When he was my fiance, my husband and I sat in the booth of a bar outside of Boston, Massachusetts and over a plate of buffalo wings and a fried veggie basket, we talked about how we would parent our children.
We would be loving, but firm. Guide our children toward high morals and ethics. Let them explore religion and choose their own, be advocates for higher education and be very good disciplinarians.
Our intentions were good. But when our two children arrived, we loved them so very much that we made mistakes. We talked with them rather than disciplined them, we didn’t go to church very often, we weren’t as firm as we thought we’d be….and as they grew into their teens, I began to wonder if somewhere along the line, we goofed.

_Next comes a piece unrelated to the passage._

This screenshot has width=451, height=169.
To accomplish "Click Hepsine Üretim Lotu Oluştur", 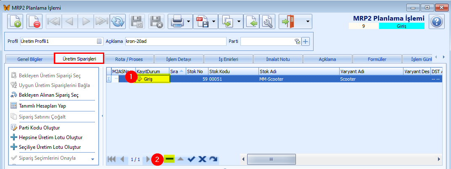I will 50,137.
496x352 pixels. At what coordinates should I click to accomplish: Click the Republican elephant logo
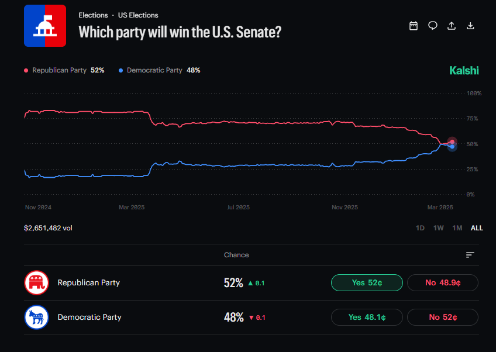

I mean, there was that one time that my husband told our son to go to his room and our son simply said, “No.” Not defiant, but more of a “I don’t think that’s going to work” attitude. And our daughter refused to wear pink — any stitch of it — from kindergarten through sixth grade. Our son went through the high school challenges and pains and tested himself and tested us. We’ve had a few slammed doors, a couple of fist holes in walls, messy rooms, non-eaten plates of food and the usual threats of “I’m leaving home.”
But we’ve also had some incredible family moments. Silly giggles, trips that didn’t turn out the way we wanted but surprised us, adventures that got us lost and found again and bedtimes and bathtimes that were simpy joyous.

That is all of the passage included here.